__DOCUMENT TEXT__.
++++++++++++++++++++

469 Fundamental

Parallel Reduce

Functional Programming

Tutorial Video

Text description (accessibility)

This video demonstrates the "Parallel Reduce" functional Rust example. Difficulty level: Fundamental. Key concepts covered: Functional Programming. Sequential `fold` over a million-element slice processes one element at a time. Key difference from OCaml: 1. **Scoped threads**: Rust's `thread::scope` borrows the slice directly without cloning; OCaml's `Domain.spawn` requires values to be shared across domain boundaries, usually via `Atomic` refs.

Tutorial

The Problem

Sequential fold over a million-element slice processes one element at a time. If the combining operation is associative (addition, multiplication, min, max, logical AND/OR), the computation can be split into independent subtrees and evaluated in parallel. MapReduce (Dean & Ghemawat, 2004), parallel prefix scans in GPU computing, and Spark's aggregate all rely on this algebraic observation. The wall-clock time drops from O(N) to O(N/P + log P) where P is the number of processors.

🎯 Learning Outcomes

• Apply divide-and-conquer recursion to parallel aggregation

• Use thread::scope to borrow slice halves without Arc or 'static bounds

• Express the T: Send + Sync + Clone constraints needed for cross-thread data

• Implement parallel sum, product, min, max, all, any, and count as specialisations

• Choose a sequential threshold to amortise thread-spawn overhead

Code Example

#![allow(clippy::all)]
//! # Parallel Reduce — Concurrent Aggregation
//!

++++++++++++++++++++

__DATASET EXCERPT__.
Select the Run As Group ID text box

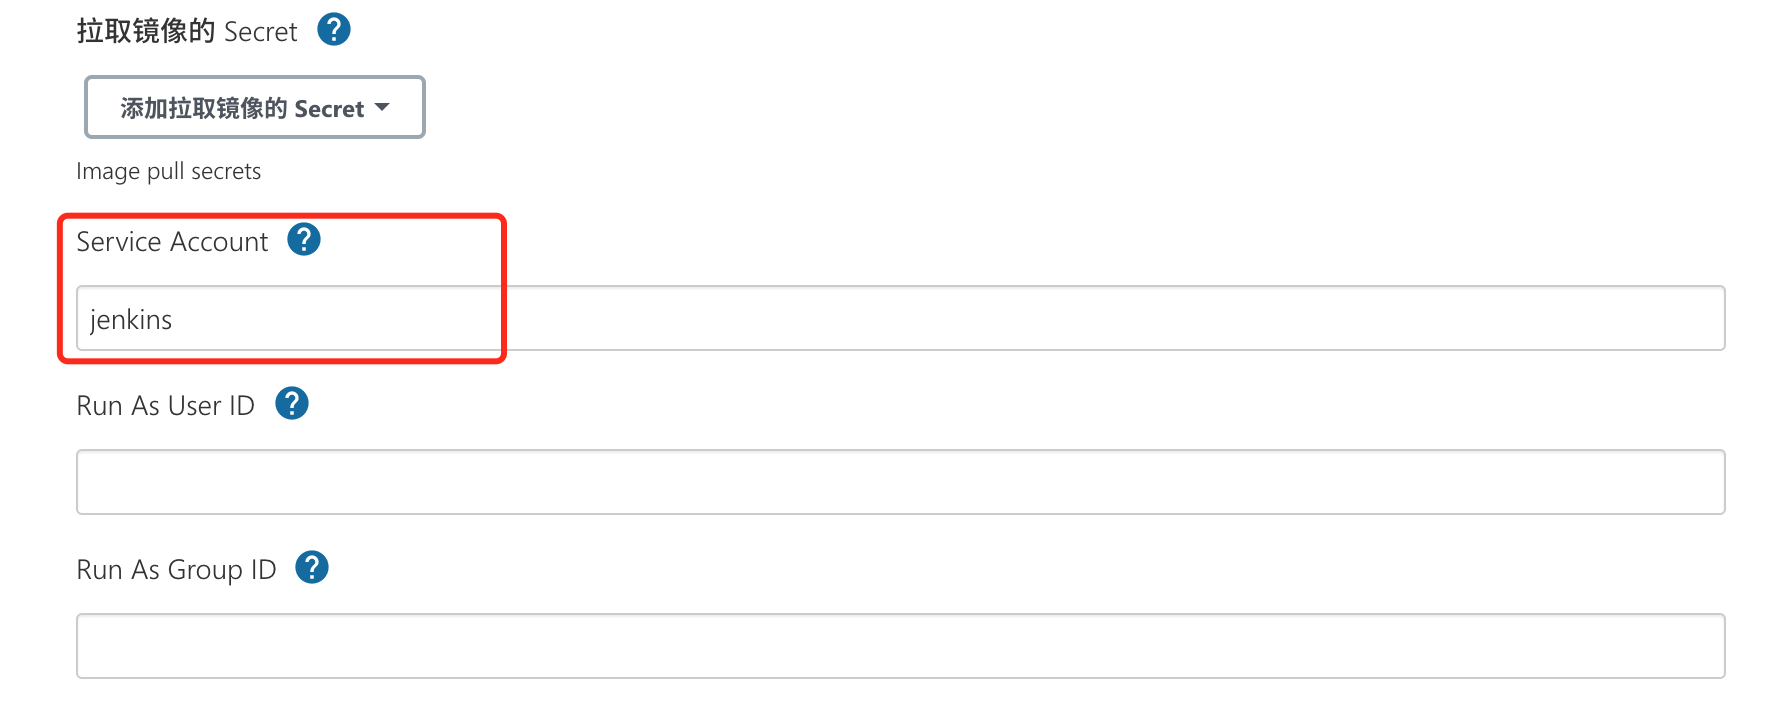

++++++++++++++++++++

__SET PROBLEM A__. Retype the part of the parallel reduce tutorial that starts at "Sequential fold over" and ends at "number of processors.", with no changes.
__SET PROBLEM B__. Write what comes next in the parallel reduce tutorial, picking up after its last line.

__OUTPUT A__.
Sequential fold over a million-element slice processes one element at a time. If the combining operation is associative (addition, multiplication, min, max, logical AND/OR), the computation can be split into independent subtrees and evaluated in parallel. MapReduce (Dean & Ghemawat, 2004), parallel prefix scans in GPU computing, and Spark's aggregate all rely on this algebraic observation. The wall-clock time drops from O(N) to O(N/P + log P) where P is the number of processors.

__OUTPUT B__.
//! Reduce collections in parallel for faster aggregation.

use std::thread;

/// Parallel reduce with custom operation
pub fn parallel_reduce<T>(data: &[T], identity: T, op: &(dyn Fn(T, T) -> T + Sync)) -> T
where
    T: Send + Sync + Clone,
{
    const THRESHOLD: usize = 100;

    if data.is_empty() {
        return identity;
    }

    if data.len() <= THRESHOLD {
        return data.iter().cloned().fold(identity, |a, b| op(a, b));
    }

    let mid = data.len() / 2;
    let (left, right) = data.split_at(mid);

    thread::scope(|s| {
        let id_left = identity.clone();
        let left_handle = s.spawn(|| parallel_reduce(left, id_left, op));
        let right_result = parallel_reduce(right, identity, op);
        op(left_handle.join().unwrap(), right_result)
    })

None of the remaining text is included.